%%

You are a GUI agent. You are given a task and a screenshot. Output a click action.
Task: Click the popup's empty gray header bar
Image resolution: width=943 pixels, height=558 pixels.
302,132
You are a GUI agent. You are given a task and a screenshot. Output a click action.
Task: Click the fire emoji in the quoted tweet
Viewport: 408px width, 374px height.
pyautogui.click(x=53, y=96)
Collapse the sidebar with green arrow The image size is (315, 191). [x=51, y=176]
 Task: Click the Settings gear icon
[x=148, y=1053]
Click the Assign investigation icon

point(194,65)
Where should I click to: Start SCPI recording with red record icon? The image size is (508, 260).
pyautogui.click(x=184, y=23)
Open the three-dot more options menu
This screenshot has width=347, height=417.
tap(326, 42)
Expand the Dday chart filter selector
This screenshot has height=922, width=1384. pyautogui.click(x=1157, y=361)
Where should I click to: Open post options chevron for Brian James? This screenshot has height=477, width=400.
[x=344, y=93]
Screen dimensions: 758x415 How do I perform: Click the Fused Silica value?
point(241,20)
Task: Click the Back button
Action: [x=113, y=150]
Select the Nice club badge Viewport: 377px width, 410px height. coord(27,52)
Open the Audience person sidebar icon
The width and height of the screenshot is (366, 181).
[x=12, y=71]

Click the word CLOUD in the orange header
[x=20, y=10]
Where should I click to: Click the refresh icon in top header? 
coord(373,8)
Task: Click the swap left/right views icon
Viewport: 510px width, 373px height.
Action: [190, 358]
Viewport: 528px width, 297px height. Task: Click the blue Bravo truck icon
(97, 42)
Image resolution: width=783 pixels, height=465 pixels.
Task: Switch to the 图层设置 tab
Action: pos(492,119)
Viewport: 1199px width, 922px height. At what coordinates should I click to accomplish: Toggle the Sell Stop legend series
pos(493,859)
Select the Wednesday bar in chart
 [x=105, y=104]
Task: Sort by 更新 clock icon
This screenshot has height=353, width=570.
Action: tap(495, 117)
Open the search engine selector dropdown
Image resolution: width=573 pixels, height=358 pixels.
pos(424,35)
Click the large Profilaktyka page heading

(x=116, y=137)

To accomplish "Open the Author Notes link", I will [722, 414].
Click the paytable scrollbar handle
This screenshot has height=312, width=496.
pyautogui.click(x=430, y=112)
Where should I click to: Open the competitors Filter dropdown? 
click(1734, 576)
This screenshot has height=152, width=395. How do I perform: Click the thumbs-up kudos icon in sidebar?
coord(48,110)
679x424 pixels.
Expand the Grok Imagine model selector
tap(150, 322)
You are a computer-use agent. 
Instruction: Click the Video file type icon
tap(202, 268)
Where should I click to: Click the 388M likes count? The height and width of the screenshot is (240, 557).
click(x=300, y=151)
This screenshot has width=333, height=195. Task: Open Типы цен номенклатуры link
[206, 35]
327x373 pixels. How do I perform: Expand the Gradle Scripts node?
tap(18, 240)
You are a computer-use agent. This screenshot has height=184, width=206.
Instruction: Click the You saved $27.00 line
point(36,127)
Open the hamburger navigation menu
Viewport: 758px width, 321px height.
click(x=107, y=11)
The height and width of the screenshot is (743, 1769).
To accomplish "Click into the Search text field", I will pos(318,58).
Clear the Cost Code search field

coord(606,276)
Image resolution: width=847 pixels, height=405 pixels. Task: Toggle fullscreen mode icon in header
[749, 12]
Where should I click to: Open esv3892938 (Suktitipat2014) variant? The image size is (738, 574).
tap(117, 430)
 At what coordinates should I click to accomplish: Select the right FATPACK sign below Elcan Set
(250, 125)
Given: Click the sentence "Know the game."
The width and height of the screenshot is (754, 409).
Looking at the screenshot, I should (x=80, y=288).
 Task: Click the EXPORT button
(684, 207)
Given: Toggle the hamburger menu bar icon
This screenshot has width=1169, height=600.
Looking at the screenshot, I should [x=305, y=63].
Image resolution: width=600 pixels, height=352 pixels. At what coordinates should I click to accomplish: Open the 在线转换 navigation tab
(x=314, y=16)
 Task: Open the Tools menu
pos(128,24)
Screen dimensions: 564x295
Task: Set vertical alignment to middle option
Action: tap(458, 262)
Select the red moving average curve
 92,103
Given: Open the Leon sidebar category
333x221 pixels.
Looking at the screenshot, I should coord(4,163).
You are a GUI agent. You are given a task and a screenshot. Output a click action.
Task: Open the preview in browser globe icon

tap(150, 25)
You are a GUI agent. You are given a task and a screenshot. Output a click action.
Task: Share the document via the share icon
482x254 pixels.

%%

Read the listing. Copy each line that has the word "computer" in it.

You are a computer-use agent. 
You are a computer-use agent. This screenshot has height=184, width=206.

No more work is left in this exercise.